→ **WHAT THIS TASK INVOLVES**: From the listing below, return each line that includes "bottom".

→ **MATERIAL FOR THE TASK**:
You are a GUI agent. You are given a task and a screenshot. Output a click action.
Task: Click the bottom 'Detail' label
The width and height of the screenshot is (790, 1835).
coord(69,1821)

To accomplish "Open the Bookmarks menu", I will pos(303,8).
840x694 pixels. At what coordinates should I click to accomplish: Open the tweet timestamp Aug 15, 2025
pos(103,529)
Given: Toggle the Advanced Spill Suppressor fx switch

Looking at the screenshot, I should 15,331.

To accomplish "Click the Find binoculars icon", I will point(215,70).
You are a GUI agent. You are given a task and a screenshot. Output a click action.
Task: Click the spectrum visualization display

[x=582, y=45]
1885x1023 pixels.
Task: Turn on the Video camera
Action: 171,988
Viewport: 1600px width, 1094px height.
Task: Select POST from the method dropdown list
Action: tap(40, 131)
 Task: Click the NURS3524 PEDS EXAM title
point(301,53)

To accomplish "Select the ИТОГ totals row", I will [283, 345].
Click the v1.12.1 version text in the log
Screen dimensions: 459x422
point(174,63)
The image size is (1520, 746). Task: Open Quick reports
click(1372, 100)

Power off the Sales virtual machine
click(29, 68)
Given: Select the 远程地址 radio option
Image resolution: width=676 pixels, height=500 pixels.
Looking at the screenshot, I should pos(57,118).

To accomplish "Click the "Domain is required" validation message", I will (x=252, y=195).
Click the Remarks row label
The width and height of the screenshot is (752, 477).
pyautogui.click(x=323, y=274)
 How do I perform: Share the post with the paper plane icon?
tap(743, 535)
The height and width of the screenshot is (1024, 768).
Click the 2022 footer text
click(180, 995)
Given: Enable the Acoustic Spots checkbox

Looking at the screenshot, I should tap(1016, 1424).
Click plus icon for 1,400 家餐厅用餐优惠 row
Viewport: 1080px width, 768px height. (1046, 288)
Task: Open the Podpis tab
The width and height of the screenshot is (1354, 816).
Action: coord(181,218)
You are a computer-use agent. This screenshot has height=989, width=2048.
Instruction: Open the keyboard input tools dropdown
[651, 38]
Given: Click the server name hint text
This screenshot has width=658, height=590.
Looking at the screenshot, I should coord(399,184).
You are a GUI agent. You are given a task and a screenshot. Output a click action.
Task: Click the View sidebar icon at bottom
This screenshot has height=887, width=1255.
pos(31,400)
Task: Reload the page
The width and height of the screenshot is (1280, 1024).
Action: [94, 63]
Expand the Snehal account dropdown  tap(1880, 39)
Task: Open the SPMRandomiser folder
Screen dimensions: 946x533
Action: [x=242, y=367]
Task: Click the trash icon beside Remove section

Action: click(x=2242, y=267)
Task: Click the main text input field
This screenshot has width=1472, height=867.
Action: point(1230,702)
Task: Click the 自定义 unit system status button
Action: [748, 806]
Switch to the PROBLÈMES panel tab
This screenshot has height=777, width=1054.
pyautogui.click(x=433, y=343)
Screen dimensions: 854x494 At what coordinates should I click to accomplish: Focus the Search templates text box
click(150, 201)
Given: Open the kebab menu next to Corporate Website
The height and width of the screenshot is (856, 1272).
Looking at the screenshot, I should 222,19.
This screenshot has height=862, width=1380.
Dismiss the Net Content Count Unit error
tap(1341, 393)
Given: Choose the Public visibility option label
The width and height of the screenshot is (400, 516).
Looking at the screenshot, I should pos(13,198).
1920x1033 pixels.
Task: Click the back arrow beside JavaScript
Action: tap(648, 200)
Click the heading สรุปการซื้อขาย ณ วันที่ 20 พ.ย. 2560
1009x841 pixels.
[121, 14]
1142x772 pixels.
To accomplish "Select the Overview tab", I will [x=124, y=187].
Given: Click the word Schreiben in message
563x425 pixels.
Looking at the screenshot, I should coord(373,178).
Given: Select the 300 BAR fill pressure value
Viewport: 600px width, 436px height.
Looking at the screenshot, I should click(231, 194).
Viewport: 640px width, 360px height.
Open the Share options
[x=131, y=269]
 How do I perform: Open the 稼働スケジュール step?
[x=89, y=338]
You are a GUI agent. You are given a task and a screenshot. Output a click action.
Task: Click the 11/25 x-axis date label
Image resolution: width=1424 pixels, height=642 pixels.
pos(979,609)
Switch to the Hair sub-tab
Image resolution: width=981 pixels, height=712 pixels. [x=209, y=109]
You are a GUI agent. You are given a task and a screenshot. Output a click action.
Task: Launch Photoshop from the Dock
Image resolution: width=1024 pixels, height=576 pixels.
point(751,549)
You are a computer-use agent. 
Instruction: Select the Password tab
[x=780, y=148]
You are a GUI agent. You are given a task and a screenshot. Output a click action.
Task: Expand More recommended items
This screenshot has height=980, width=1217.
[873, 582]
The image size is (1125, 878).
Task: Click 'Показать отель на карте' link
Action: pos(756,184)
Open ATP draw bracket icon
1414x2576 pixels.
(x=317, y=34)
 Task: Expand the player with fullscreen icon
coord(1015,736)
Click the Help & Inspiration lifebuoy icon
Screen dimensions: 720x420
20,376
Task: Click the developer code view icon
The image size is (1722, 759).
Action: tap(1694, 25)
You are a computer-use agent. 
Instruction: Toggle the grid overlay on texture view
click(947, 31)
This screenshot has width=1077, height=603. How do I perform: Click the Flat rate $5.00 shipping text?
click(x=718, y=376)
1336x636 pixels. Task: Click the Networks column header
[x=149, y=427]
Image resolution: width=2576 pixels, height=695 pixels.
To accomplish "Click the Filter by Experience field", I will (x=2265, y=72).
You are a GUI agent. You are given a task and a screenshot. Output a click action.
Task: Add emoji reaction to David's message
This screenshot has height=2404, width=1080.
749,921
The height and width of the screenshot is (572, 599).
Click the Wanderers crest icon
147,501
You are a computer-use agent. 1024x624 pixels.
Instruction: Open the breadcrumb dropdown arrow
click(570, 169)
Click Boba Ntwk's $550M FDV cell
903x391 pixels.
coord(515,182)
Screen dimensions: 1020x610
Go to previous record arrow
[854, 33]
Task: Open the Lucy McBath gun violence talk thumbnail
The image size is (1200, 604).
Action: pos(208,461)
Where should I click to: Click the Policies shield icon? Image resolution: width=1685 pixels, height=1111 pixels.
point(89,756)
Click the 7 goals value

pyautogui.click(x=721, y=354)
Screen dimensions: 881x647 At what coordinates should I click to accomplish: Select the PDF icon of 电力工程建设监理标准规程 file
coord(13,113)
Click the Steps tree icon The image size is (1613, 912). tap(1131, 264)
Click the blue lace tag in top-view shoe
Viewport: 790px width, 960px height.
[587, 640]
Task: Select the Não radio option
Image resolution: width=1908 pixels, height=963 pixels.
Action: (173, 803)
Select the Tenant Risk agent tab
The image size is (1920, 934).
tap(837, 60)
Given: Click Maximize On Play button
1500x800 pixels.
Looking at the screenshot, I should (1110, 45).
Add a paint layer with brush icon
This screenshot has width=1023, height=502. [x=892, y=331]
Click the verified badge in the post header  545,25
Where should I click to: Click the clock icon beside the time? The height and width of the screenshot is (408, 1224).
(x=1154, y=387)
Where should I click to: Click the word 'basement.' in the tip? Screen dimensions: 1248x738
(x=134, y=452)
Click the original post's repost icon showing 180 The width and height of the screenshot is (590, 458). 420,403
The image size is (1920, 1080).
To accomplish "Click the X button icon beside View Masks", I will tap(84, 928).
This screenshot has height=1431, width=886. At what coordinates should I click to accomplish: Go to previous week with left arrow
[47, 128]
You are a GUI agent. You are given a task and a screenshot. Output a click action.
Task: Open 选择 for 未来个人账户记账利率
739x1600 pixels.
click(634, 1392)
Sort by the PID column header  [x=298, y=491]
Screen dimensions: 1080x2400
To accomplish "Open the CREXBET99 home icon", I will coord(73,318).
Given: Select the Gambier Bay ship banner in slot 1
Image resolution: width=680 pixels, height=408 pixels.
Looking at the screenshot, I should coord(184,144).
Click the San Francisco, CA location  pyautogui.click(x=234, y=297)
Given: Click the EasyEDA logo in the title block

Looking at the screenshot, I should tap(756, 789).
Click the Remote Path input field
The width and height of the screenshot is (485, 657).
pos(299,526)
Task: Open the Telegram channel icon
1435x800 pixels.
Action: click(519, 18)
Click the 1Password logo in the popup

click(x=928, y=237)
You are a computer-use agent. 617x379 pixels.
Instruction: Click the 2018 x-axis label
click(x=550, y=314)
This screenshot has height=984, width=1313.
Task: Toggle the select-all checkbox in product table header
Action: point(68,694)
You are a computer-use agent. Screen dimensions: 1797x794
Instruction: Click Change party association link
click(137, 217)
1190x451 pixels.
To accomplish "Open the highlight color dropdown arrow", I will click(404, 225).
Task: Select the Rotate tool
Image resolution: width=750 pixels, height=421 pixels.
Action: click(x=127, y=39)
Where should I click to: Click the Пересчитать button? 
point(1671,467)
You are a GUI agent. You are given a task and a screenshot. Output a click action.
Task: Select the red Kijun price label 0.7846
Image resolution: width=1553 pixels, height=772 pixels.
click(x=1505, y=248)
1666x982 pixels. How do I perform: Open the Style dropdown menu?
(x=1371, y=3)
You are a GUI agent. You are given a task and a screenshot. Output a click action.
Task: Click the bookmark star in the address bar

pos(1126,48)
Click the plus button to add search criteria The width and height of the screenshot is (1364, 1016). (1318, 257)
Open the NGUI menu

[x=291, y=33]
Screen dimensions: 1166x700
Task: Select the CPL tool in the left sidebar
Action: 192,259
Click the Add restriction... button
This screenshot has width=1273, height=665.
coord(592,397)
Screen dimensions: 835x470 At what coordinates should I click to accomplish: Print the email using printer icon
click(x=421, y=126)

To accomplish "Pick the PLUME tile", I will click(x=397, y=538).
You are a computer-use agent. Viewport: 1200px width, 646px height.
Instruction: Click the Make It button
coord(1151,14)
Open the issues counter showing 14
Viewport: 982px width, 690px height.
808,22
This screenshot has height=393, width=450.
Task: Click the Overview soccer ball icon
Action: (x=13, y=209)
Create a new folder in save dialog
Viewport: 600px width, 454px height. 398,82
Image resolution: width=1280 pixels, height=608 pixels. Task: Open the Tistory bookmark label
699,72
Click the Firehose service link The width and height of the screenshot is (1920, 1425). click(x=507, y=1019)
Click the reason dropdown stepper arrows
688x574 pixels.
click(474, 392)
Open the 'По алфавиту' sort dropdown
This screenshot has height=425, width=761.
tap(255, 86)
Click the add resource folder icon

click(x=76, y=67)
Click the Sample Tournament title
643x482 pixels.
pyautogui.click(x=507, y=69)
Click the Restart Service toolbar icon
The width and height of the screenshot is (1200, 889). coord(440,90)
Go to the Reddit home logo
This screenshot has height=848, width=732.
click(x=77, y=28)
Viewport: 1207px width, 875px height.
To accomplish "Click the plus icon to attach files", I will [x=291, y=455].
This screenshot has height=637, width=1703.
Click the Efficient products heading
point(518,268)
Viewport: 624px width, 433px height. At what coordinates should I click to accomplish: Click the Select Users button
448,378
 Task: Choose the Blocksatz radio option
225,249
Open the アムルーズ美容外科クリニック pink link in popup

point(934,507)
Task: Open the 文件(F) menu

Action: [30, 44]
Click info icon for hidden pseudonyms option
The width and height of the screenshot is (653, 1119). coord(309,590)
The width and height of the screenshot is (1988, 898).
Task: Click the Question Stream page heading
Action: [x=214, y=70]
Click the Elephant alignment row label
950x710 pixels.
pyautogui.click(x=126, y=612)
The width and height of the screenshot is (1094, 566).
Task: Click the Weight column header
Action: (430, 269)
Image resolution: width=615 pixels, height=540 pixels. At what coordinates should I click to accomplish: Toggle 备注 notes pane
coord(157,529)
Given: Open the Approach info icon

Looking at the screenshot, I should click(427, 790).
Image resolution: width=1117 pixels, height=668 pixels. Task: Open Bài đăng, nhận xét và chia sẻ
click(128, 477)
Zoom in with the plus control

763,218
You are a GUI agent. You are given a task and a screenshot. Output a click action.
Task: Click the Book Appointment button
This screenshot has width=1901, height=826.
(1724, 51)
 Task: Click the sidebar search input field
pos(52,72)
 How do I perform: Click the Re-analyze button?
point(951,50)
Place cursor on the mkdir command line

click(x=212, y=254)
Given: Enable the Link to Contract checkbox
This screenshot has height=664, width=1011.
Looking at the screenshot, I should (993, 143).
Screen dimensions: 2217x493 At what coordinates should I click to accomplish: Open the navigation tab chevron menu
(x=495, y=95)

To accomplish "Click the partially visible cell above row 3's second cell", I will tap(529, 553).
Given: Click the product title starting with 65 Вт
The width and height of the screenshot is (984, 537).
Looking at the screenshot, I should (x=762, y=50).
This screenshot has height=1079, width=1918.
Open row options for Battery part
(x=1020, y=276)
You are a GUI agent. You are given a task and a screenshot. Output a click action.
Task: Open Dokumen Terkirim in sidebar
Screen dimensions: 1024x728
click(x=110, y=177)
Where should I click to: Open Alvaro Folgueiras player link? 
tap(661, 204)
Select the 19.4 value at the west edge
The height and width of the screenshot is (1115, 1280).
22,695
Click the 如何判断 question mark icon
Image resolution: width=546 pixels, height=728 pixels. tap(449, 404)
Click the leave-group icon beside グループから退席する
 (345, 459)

→ **WRITTEN SOLUTION**:
Task: Click the bottom 'Detail' label
Task: Click the View sidebar icon at bottom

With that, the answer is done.